Portrait d’un « gentil ».
Je suis les frères Arnaud et Jean-Marie Larrieu depuis 2008 et Le voyage aux Pyrénées. Depuis, ils m’ont toujours enchanté avec leur manière bien à eux de regarder et filmer notre monde et ses habitants. Pour ces 101 minutes, alors que tous leurs films se situaient dans les Pyrénées, leur région natale, ils ont changé de massif pour nous transporter dans le Jura. Aymeric retrouve Florence, une ancienne collègue de travail, au hasard d’une soirée à Saint-Claude dans le Haut-Jura. Elle est enceinte de six mois et célibataire. Quand Jim nait, Aymeric est là. Ils passent de belles années ensemble, jusqu'au jour où Christophe, le père naturel de Jim, débarque... Ça pourrait être le début d’un mélo, c’est aussi le début d’une odyssée de la paternité. C’est sans doute leur meilleur film à ce jour. C’est aussi mon plus beau moment de cinéma depuis longtemps.
Il s’agit de l’adaptation du livre éponyme de Pierric Bailly sorti en mars 2021. C’est l’auteur lui-même, qui a fait parvenir son roman aux frères Larrieu parce qu’il appréciait beaucoup leurs films et pensait qu’ils pourraient le transposer à l’écran. Et comment ! Avant de se lancer dans ce film, les Larrieu travaillaient sur un western, le mélo n’étant a priori pas vraiment leur genre de prédilection. Sans effets de manche, les cinéastes savent porter l’émotion à son comble devant cette histoire de paternité contrariée. Cette façon de si bien parler de la vie et des gens est une rareté. On y croit de bout en bout parce que les personnages existent intensément. Pudeur, humour et délicatesse sont les maîtres mots de ce chez d’œuvre d’émotion pure. Et cette fois-ci, la voix off – procédé que je n’apprécie guère d’habitude – ajoute à l’émotion. Un des plus beaux films de l’année.

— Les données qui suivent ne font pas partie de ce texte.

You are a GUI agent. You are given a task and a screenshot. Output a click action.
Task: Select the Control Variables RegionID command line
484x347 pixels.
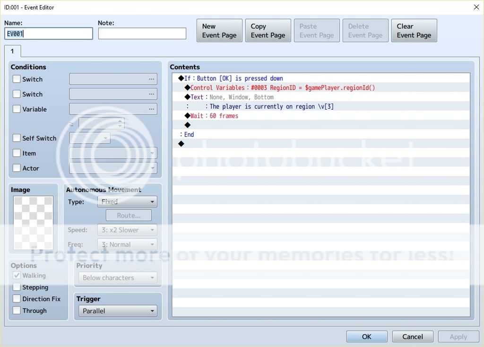pos(282,88)
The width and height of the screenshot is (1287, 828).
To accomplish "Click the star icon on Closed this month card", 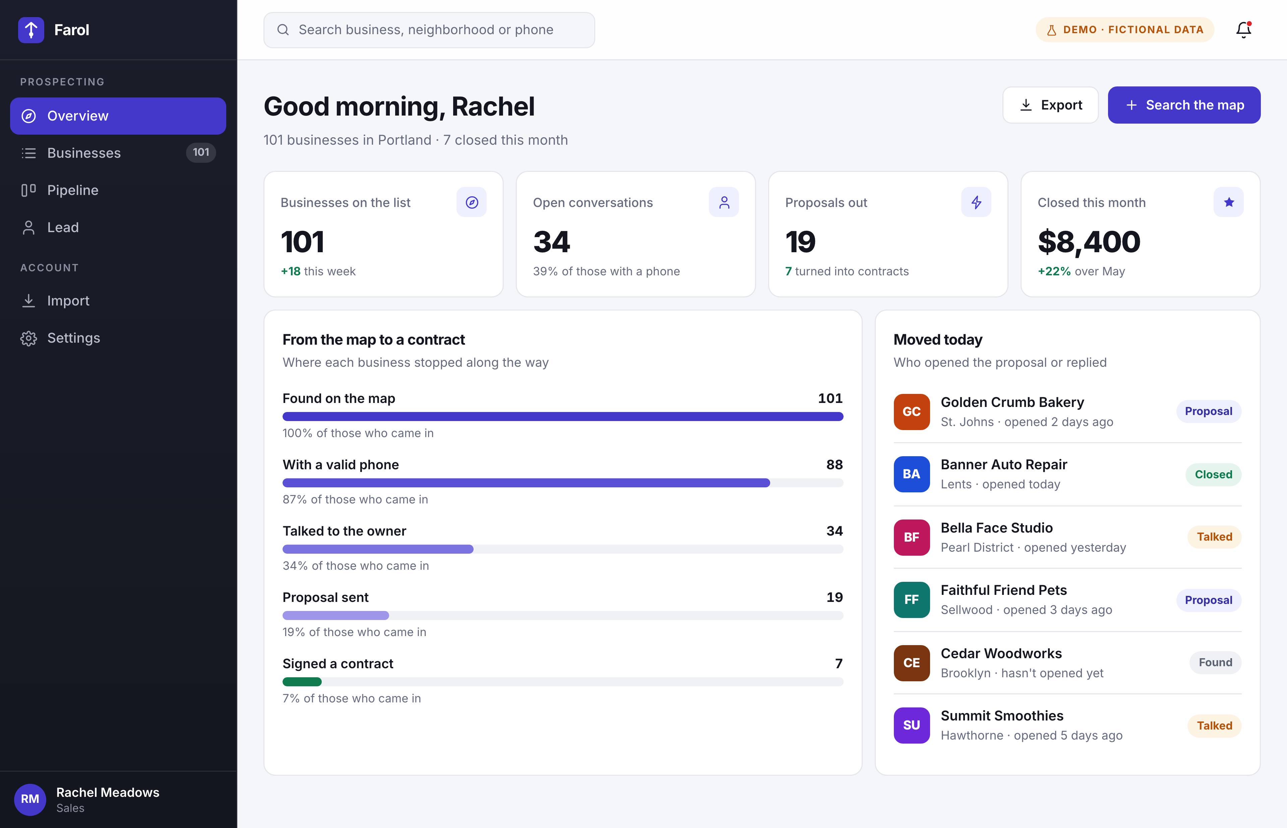I will (1228, 202).
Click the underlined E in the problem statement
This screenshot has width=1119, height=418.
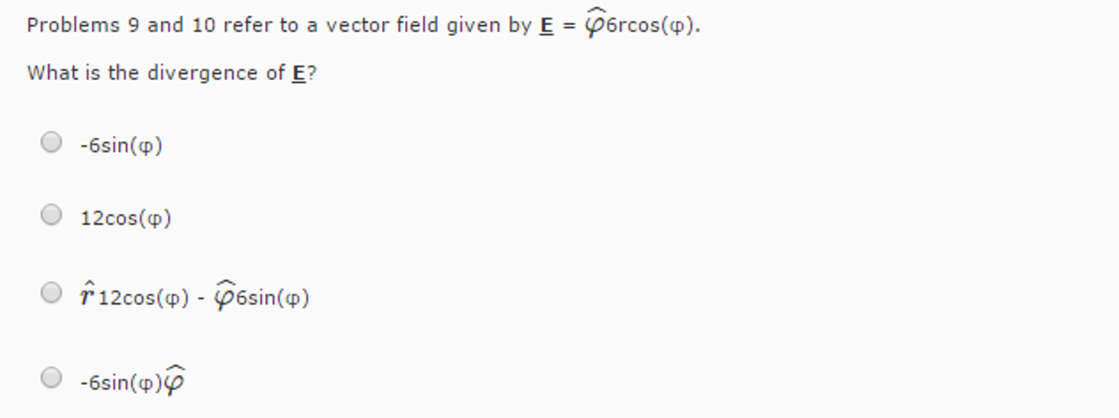(546, 26)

Une fois de plus, les larrieu prouve que ce sont d’excellents directeurs d’acteurs et d’actrices. Ils ont une manière bien à eux de les faire jouer, mais à chaque fois, c’est un ravissement. Karim Leklou, excellent encore une fois, a un physique atypique et une présence quasi expressionniste, tel un acteur de l’époque du muet. Un acteur qui n’en finit pas de monter. Laetitia Dosch et Sara Giraudeau sont formidables comme jamais. Bertrand Belin, avant de « faire » l’acteur, est surtout musicien et c’est lui qui signe la bande son du film. Ajoutons Noée Abita qui, à 25 ans a déjà une copieuse filmographie – commencée en 2017 avec Ava -, dans laquelle il n’y a rien à jeter, preuve qu’elle sait choisir ses rôles et les « deux Jim », Eol Personne et Andranic Manet. Vous avez compris… incontournable. Faites un triomphe à ce « roman de Jim » des Frères Larrieu qui, pour la 1ère fois abandonne leur grain de folie coutumier, prouvant que l’anodin n’est pas forcément l’insipide. Bravo !!!